Exercise prompt:
Reproduce the listing below in full and without alteration, apart from its pictures.

────────────────────────────────────────

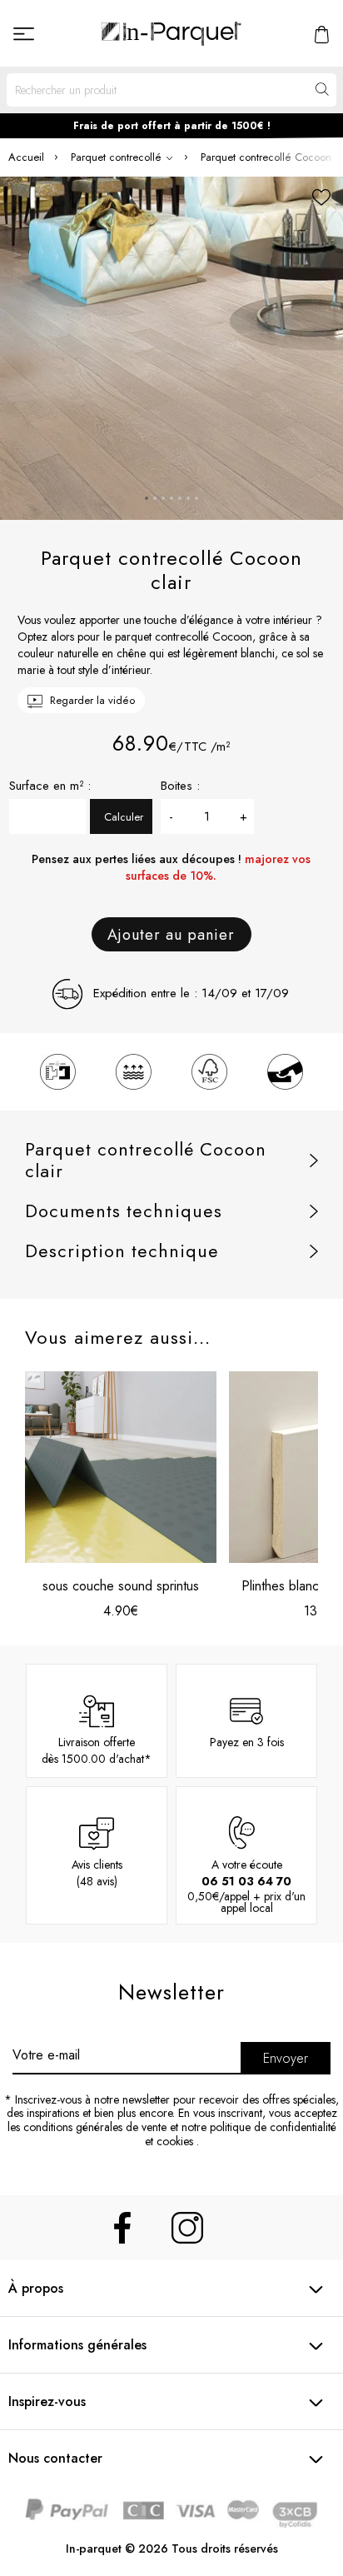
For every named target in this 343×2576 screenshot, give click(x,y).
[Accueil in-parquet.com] (171, 33)
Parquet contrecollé (118, 157)
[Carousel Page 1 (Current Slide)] (146, 498)
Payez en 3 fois (247, 1742)
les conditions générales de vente (87, 2127)
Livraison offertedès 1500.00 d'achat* (97, 1750)
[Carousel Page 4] (171, 498)
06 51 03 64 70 (246, 1881)
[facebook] (122, 2228)
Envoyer (285, 2058)
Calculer (123, 817)
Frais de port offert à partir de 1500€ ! (172, 125)
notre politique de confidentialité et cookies (240, 2134)
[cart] (322, 32)
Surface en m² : (50, 785)
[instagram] (187, 2228)
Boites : (180, 785)
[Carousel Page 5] (179, 498)
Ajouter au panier (171, 935)
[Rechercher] (321, 89)
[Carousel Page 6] (188, 498)
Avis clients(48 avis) (97, 1873)
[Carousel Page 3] (163, 498)
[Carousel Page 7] (196, 498)
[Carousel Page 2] (155, 498)
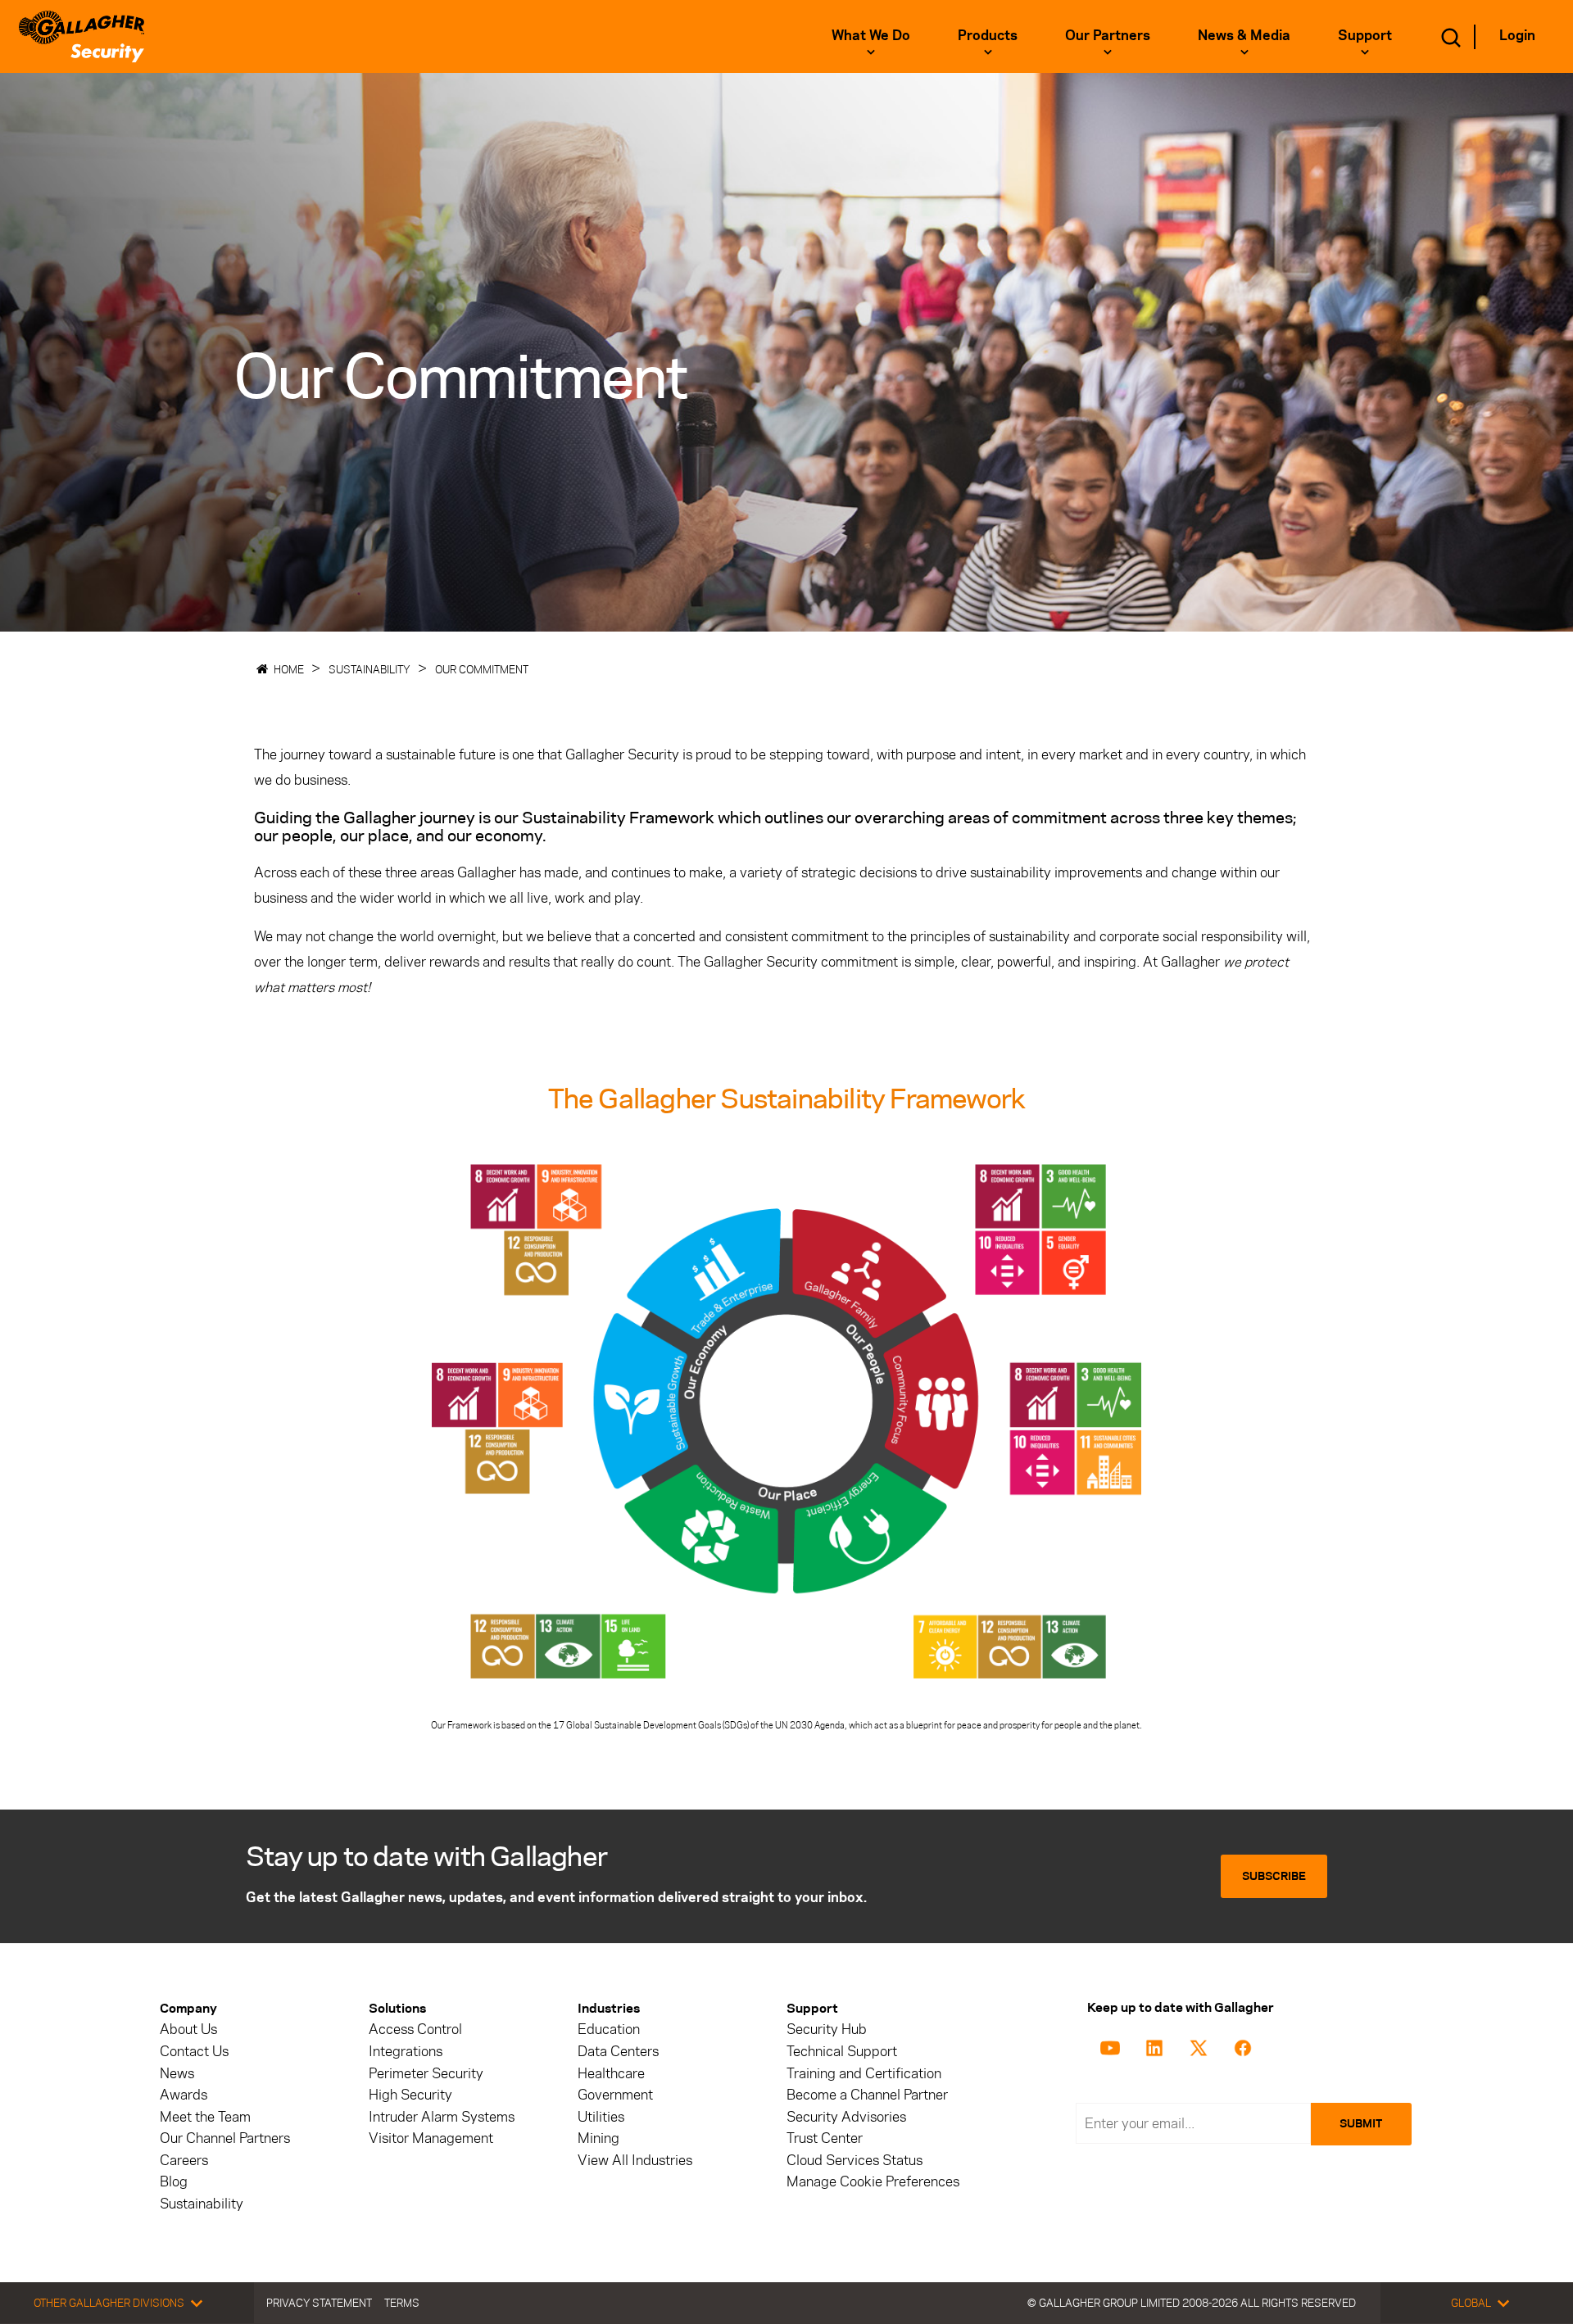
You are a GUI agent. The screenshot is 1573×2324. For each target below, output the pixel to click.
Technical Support (841, 2051)
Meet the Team (205, 2117)
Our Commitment (481, 669)
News (177, 2073)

────────────────────────────────────────

Result:
For every named target in this 343×2576 screenshot, give click(x,y).
[Accueil in-parquet.com] (171, 33)
Parquet contrecollé (118, 157)
[Carousel Page 1 (Current Slide)] (146, 498)
Payez en 3 fois (247, 1742)
les conditions générales de vente (87, 2127)
Livraison offertedès 1500.00 d'achat* (97, 1750)
[Carousel Page 4] (171, 498)
06 51 03 64 70 (246, 1881)
[facebook] (122, 2228)
Envoyer (285, 2058)
Calculer (123, 817)
Frais de port offert à partir de 1500€ ! (172, 125)
notre politique de confidentialité et cookies (240, 2134)
[cart] (322, 32)
Surface en m² : (50, 785)
[instagram] (187, 2228)
Boites : (180, 785)
[Carousel Page 5] (179, 498)
Ajouter au panier (171, 935)
[Rechercher] (321, 89)
[Carousel Page 6] (188, 498)
Avis clients(48 avis) (97, 1873)
[Carousel Page 3] (163, 498)
[Carousel Page 7] (196, 498)
[Carousel Page 2] (155, 498)
You are a GUI agent. The screenshot is 1573×2324. For each target below, output the pixel to click.
Technical Support (841, 2051)
Meet the Team (205, 2117)
Our Commitment (481, 669)
News (177, 2073)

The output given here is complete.